To Swiecicki, the phrase “stakeholder capitalism” has become much more than a buzzword du jour and indeed a guiding principle for the kickoff of his CFO career.
Having entered the CFO office from stints with investment banks and hedge funds, he realized quickly that he needed to make a “big change” when it came to his management mindset.
“I had heard about stakeholder capitalism, but I hadn’t really given it much thought until I stepped into the CFO role,” comments Swiecicki, who shortly after assuming the role of finance chief found himself engaging with not only investors and board members but also customers and employees.
“Historically, there has always been a view that shareholders and stakeholders are not aligned, but what I have come to realize is that they are very aligned when it comes to maximizing value for them both together,” reports Swiecicki.
Meanwhile, having spent more than a few hours over the past 9 months with company customers, Swiecicki seems intent on removing any doubt that such an alignment exists, particularly when it comes to serving Brex’s customers.

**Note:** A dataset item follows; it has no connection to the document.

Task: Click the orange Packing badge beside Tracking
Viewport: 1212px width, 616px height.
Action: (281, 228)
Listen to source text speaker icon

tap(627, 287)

“The question that we like to think about is ‘What is the value that we’re creating for our customer?’—and this is really not so much a finance metric as it is a goal that the whole company can rally around,” remarks Swiecicki, who notes that executives from product management, engineering, and operations can now share the common goal of finding new value for the customer.
Once this value has been created, the ball is back in finance’s court, where the finance team must determine a pricing model hopefully appropriate to achieving an even better alignment of common goals.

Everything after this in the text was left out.